Siempre lo ignoraba. De día me ausentaba con ahínco de mi habitación, y al dormir cerraba las persianas, aún sin poder escapar del olor, o el suave sonido de la punta de sus pies rozando, de atrás para adelante, el techo justo debajo de mi ventana. Ya en las últimas noches que colgó no le quedaban fuerzas o lágrimas para acompañar con llantos sus suplicios.
“La cuerda se está rasgando Simón… no sé qué va a romperse primero, si ella o mi cuello, pero si no me ayudas me voy a caer al barranco. No me abandones. Ayúdame.”
Continué resistiendo su petición. Una tarde, cuando entré a buscar lo más rápido posible mi guante de beisbol, lo escuché llamar mi nombre una vez más, y súbitamente caer al barranco.
Voltee a mi ventana. Ya nada colgaba de la mata de mango, y las moscas se esfumaron luego de un par de minutos. Más nunca vi, escuché, o llegué a oler a esa tétrica aparición.
Pero desde el día en que sucumbió al fondo de la maleza, las cosas empezaron a cambiar con Javier. Al comienzo fueron alteraciones imperceptibles y ordinarias. No más que una ocasional mala respuesta de su parte, o una falta de ánimos de vez en cuando.
Pero con el tiempo, mi hermano se empezó a ausentar más y más de la casa. Dejó de conversar con nosotros, o de compartir los detalles de su vida, como sólo haría alguién sin interés en relacionarse con su familia. Como si una nube negra sobrevolara constantemente sobre su cabeza.
No. No una nube negra: una sombra, persiguiéndolo. No era infeliz, más bien lo notamos contento con otras personas. Pero con nosotros parecía que esa oscuridad lo revestía y hacía sentir disgustado y ajeno a sus padres, y al hermano a quien solía llamar “su mejor amigo''.

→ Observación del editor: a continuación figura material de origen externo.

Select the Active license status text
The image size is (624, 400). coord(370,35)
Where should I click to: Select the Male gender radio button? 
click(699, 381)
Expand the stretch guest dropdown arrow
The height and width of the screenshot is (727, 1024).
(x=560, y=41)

Se mudó al graduarse del colegio, y con la falta de contacto durante sus estudios universitarios se transformó en casi un extraño, al cual veíamos ocasionalmente en eventos familiares. Muchas veces le exigimos explicaciones por su lejanía, pero él jamás supo qué decir al respecto.
Hace varios años mis padres vendieron la casa, y los nuevos dueños alzaron un alto muro de concreto el cual me esconde su interior cuando la paso de largo por la calle. Sin embargo, desde afuera aún puedo divisar una pequeña entrada al barranco.
A veces, cuando manejo por ahí, estaciono el carro y considero atreverme a entrar y bajarlo, para ver qué queda de mi hermano en su fondo. Quizás ahí está la solución a lo que sea que nos haya pasado.
Nunca le he contado todo esto a nadie, o al menos no con tanto detalle, menos aún a Javier. Me pregunto si él también me guarda algo, y si eso fue lo que sigilosamente fué apartandonos, hasta el día en que era demasiado tarde para acortar nuestra distancia.
Después de todo, eso es lo que pasa con los secretos que permanecen guardados. Se marchitan, corrompen y pudren, y esa podredumbre silenciosamente se esparce por todo tu ser, tu alma, y tu familia.